The Canadian family is growing - in variety that is.
The "traditional" family of father, mother and four kids is morphing into new configurations of single parents, common-law families, couples with no kids and same-sex married couples.
However, in its 2011 census report on families, Statistics Canada said married couples remain the predominant family structure.
The data shows married-couple families in Canada account for 67 per cent of all census families in 2011, down from 70.5 per cent in 2001.
Among the 33 census metropolitan areas, the highest proportion of married couples were in Abbotsford - Mission (75.7 per cent), followed by Vancouver (73.8 per cent) and Toronto (74 per cent).

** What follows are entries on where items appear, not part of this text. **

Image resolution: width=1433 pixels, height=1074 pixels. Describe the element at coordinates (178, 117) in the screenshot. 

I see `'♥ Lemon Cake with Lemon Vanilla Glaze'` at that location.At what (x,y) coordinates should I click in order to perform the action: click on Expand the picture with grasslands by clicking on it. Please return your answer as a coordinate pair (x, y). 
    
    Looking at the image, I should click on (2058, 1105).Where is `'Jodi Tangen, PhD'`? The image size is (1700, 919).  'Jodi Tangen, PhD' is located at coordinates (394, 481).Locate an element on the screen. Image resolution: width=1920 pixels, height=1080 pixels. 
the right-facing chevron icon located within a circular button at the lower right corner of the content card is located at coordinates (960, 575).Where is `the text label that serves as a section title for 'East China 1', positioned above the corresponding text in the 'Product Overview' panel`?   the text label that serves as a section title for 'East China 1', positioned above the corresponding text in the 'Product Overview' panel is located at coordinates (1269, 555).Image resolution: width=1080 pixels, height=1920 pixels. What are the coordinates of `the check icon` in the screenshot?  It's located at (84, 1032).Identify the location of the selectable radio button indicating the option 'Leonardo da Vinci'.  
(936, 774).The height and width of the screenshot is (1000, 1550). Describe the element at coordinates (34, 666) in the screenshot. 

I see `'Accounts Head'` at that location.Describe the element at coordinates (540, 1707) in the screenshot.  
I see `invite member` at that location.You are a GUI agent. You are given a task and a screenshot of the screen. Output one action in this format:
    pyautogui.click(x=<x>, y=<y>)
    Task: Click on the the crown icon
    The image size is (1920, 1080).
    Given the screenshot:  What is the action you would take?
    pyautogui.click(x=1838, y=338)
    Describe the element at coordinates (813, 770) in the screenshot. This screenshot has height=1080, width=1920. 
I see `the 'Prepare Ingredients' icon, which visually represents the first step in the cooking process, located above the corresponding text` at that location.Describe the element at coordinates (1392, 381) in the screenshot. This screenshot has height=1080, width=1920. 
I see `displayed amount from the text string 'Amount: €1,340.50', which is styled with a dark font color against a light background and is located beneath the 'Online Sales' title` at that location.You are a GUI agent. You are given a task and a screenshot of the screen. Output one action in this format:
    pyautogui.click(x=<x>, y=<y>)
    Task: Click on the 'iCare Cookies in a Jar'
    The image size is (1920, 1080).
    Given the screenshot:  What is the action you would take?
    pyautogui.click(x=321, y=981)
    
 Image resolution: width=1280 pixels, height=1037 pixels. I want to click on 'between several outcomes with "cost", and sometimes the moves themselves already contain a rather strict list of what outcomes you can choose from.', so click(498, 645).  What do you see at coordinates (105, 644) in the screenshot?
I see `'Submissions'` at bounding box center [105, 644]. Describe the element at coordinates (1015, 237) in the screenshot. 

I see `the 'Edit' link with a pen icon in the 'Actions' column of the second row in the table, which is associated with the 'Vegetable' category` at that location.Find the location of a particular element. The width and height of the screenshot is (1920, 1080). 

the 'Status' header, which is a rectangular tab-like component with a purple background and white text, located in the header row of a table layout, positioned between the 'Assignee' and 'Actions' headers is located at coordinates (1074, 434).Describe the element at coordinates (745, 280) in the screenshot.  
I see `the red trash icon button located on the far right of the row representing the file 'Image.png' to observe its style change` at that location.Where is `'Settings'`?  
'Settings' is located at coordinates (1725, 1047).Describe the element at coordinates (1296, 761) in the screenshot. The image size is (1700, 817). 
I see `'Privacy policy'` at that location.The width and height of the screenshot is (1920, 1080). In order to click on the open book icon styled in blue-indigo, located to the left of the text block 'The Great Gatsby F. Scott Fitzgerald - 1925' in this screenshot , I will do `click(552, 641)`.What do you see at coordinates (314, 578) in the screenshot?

Locally, this includes 20,055 couples with children, (or 49.8 per cent of all married couples), and 15,820 married pairs without children, (39.3 per cent of couples).
The remaining families included 1,945 common-law couples with children (4.8 per cent) and 2,425 without children (six per cent).
Overall, there were 6.2 per cent more couples in the Abbotsford-Mission CMA than in the last census, with the highest jump in the rate of common-law couples with children, with an increase of 14.7 per cent, close to the national rise in this category.
Across Canada, family combos that went up were common-law families, which increased from 13.8 per cent to 16.7 per cent, while single-parent families rose slightly from 15.7 to 16.3 per cent.
The other big news was that the number of same-sex married couples nearly tripled between 2006 and 2011, reflecting the first full five-year period for which same-sex marriage has been legal across the country. The census counted 64,575 same-sex couple families in 2011, up 42.4 per cent from 2006
Canada's largest cities, Vancouver, Toronto and Montreal, had the largest proportion of same-sex couples.
The 2011 census counted stepfamilies for the first time. They represented about one in eight couple-families with children - that figure was about 10 per cent in Abbotsford-Mission.
Nationally, the census counted 7,861,855 couples, with or without kids.
British Columbia recorded 1,048,350 couples, compared to 855,020 in our neighbouring province, Alberta.
Households of couples without children is at 29.5 per cent, and households with couples with children accounts for 26.5 per cent.
In its report, Statistics Canada also reviewed its numbers on Canadian families and living arrangements over five decades, which reveals greater family diversity before the baby boom era.
In 1961, the census recorded 4.1 million Canadian families, compared to 9.4 million families in 2011. The average family size five decades ago was 3.9 people; now it's 2.9.
In 1961, married couples accounted for 91.6 per cent of census families, a rate that fell to 67 per cent by 2011, mostly a result of the growth of common-law couples, said Stats Can.
In its historic overview, the census authors noted that the variety in family configurations was broader in the first half of the last century, before the 1960s.
"Widowhood and remarriage following the death of a spouse were more common in the early decades of the 1900s, when there was higher maternal mortality and higher mortality rates overall for infants, children and adults," the authors said.
The Census of Population also counted households. Across Canada, there were 13,320,615 private households, with 59,315 recorded in the Abbotsford-Mission CMA.